Ins Jenseits befördert
Apotheker Frank Hiepe warnte anlässlich eines Interviews im Südwestfunk vor einer Verwechslungsgefahr von Bärlauchblättern mit den Blättern der giftigen Herbstzeitlose. Die Gefahr besteht deshalb, weil manchmal die Herbstzeitlose in der Nähe von Bärlauchbeständen wachsen und die Blätter von Laien nicht immer unterschieden werden können. Frank Hiepe erwähnte einen Vergiftungsfall: Eine Frau sammelte eine Portion Bärlauchblätter, die einige Blätter der Herbstzeitlose enthielt. Sie kochte damit ihrem Gatten ein feines Süppchen. Dieses Mahl überlebte der Mann nicht.
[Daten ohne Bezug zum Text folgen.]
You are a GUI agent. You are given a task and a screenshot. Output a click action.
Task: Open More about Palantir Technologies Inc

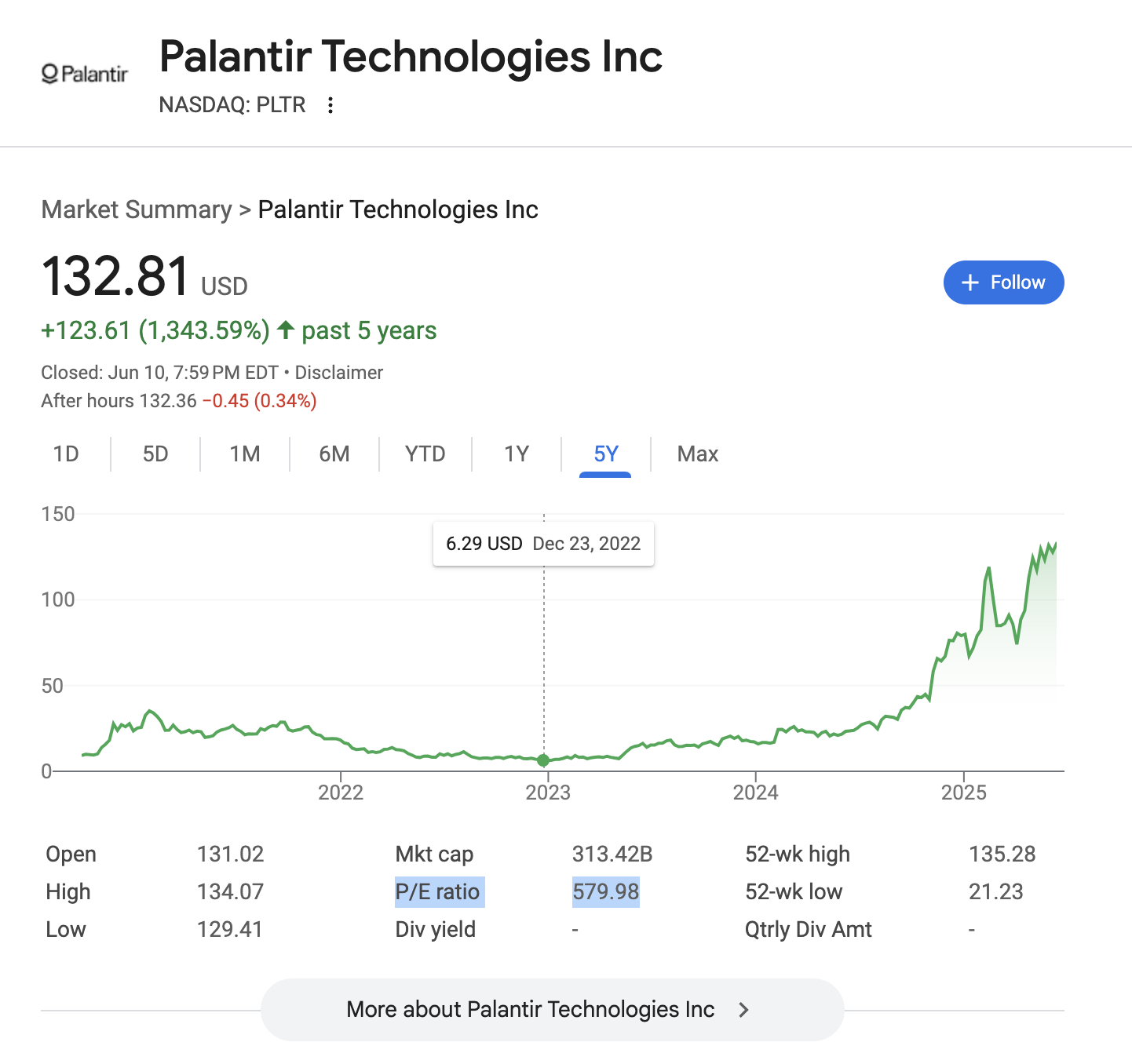pyautogui.click(x=552, y=1010)
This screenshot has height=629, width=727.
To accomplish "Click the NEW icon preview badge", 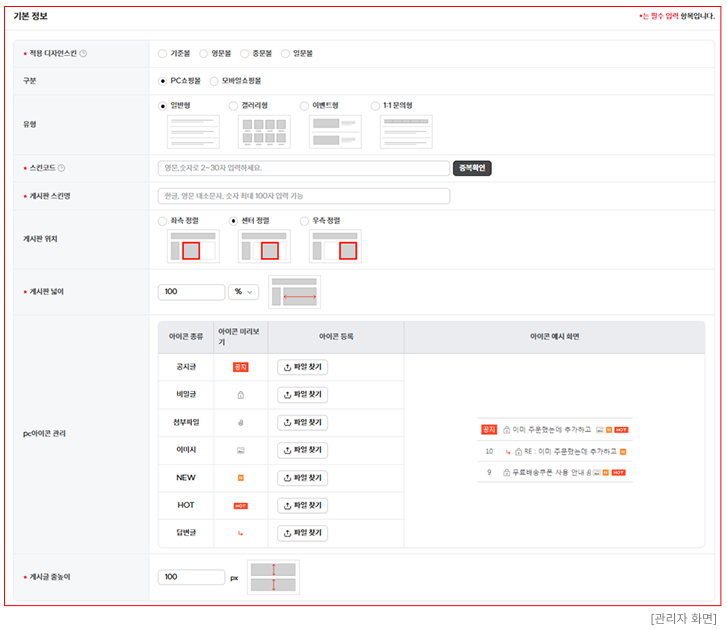I will pyautogui.click(x=240, y=478).
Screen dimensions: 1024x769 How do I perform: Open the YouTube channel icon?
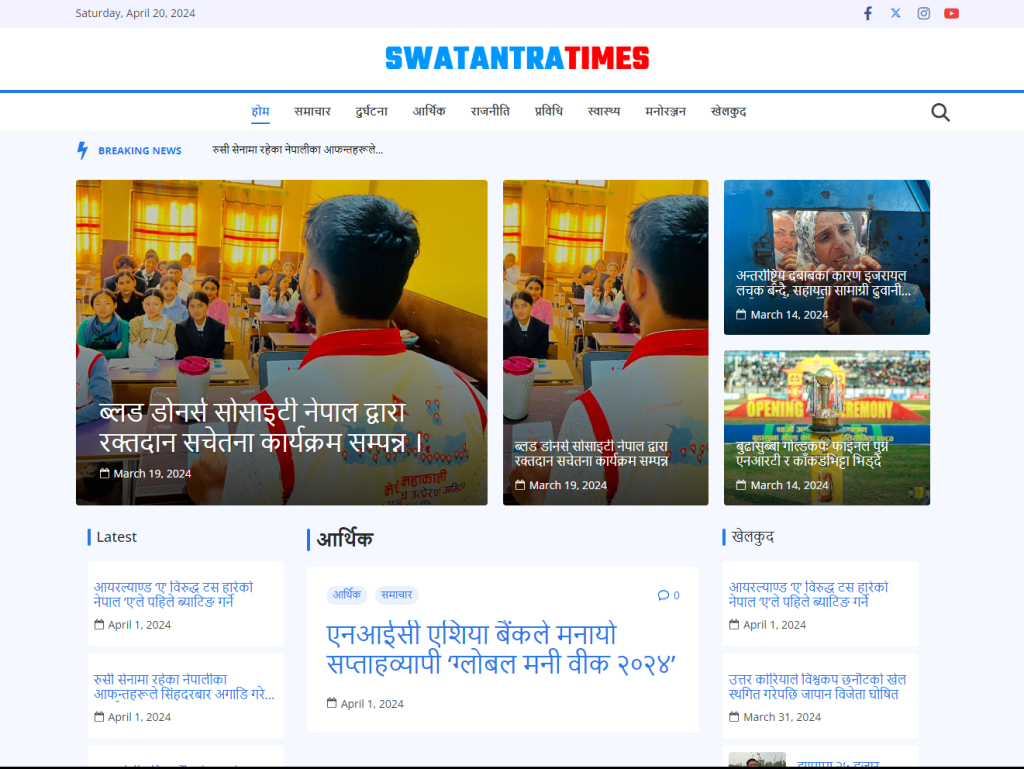(951, 13)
Apotheker Hiepe erwähnte auch, wie man Bärlauchblätter leicht von anderen unterscheiden kann. Bärlauchblätter riechen und schmecken knoblauchartig.
 
Eine Kundin, die nach dem Interview in die Wiesental-Apotheke in Zell kam, meinte zu Frank Hiepe: „Herzlichen Dank für ihren guten Tipp.“ Der Apotheker glaubte zunächst, sie bedanke sich für den Ratschlag, wie man Bärlauchblätter von giftigen Blättern unterscheide. Aber die Kundin meinte etwas ganz anderes. Sie sagte: „Nun weiss ich, wie man jemanden um die Ecke bringen kann.“
 
Baldrian gegen Durchfall
Folgender Witz kursiert bei uns im Südschwarzwald. Als ein von Durchfall geplagter Zeitgenosse in eine Apotheke kam und ein probates Mittel verlangte, bekam er von einem Lehrling aus Versehen Baldrian-Tropfen. Als der Apotheker von der Verwechslung erfuhr, war er natürlich ausser sich. Zum Glück kam der Kunde nach einigen Tagen wieder in die Apotheke. Der Apotheker wollte gern wissen, wie das Mittel denn bei ihm angeschlagen hat. Darauf antwortete der Geplagte: „Sehr gut, nun rege ich mich wegen des Durchfalls nicht mehr auf.“
 
Literatur
Scholz, Heinz; Hiepe, Frank: „Arnika und Frauenwohl“ (Heilpflanzen aus Baden-Württemberg, dem Elsass und der Nordschweiz), IPa-Verlag, Vaihingen 2002.
Von Zeltingen, Otfried: „Riss dir ke Bein erüs!“, Sammlung und Deutung der witzigsten alemannischen, meist elsässischen Anekdoten, Selbstverlag, Traenheim, 2. Auflage 1972.